Nick nunca foi capaz de usar o treinamento de escalada que recebeu em seu curso P.E da prisão para levar presos das prisões de alta segurança pelas paredes, é claro - "você estaria lendo sobre isso na primeira página do Daily Mail se eu o fizesse!" - mas ele fala com paixão sobre os benefícios das atividades ao ar livre para os prisioneiros e as lições que aprendeu como guarda prisional.

Eu pergunto se, se Nick tivesse conseguido um emprego menos estressante para começar, ele acredita que ainda teria acabado vivendo a vida de van e viajando o mundo como alpinista.

“Tudo o que posso dizer é que realmente valorizo ​​o serviço da prisão porque me deu escalada e me deu um bom salário e me permitiu economizar dinheiro e pagar minha hipoteca, e também tive muito tempo de folga , mesmo quando estava trabalhando em tempo integral, então eu fazia muitas escaladas e até viagens ao Himalaia, mesmo quando estava no serviço prisional.

“Eu tinha feito uma segurança para mim, sendo dona da casa e não tendo dívidas, o que me deu a liberdade para então ir buscar uma vida que eu queria explorar.

“[Trabalhar como guarda prisional] fez com que situações estressantes e arriscadas na rocha e nas montanhas não parecessem tão ruins quanto eram, porque o que eu estava enfrentando no trabalho muitas vezes, para mim, era mais estressante. Eu cheguei a um certo nível de lidar com o estresse e cada vez que eu saía na rocha e nas montanhas, era como um alívio e realmente agradável.

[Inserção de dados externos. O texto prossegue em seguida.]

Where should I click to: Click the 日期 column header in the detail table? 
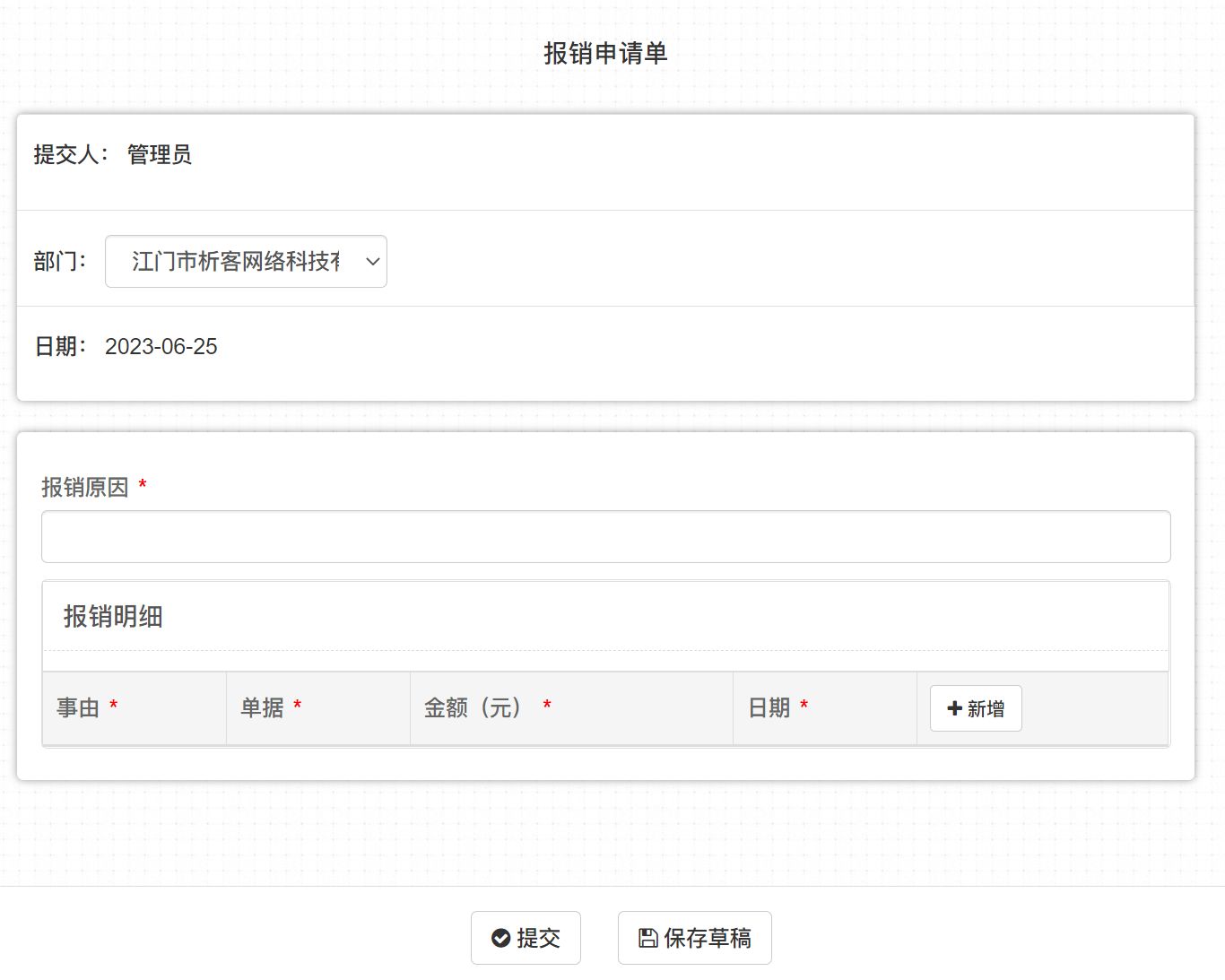pyautogui.click(x=769, y=708)
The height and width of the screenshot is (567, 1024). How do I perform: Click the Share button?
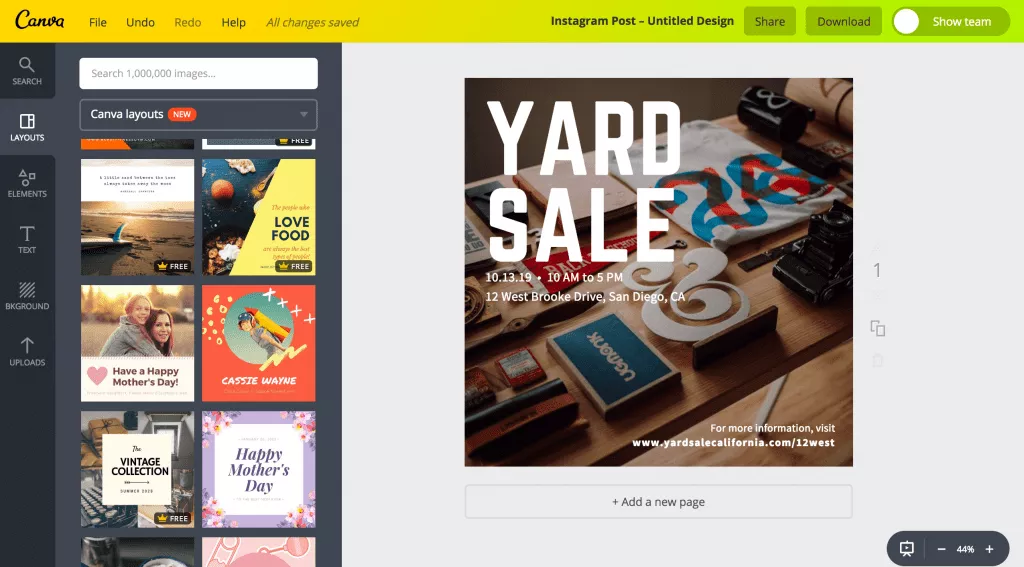[x=770, y=22]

“Para mim, pessoalmente, escalar são espaços abertos, é liberdade, é a capacidade de se levantar de manhã e sair e fazer algo onde eu não sei bem como o dia vai terminar.”

Para Bullock, o guarda prisional aposentado, muitas vezes isso volta à liberdade e à imprevisibilidade de uma vida passada não apenas fora da prisão, mas fora dos reinos de toda a segurança, seja em uma van, em uma rocha no País de Gales , ou a meio caminho de uma pequena parede de montanha conhecida na China.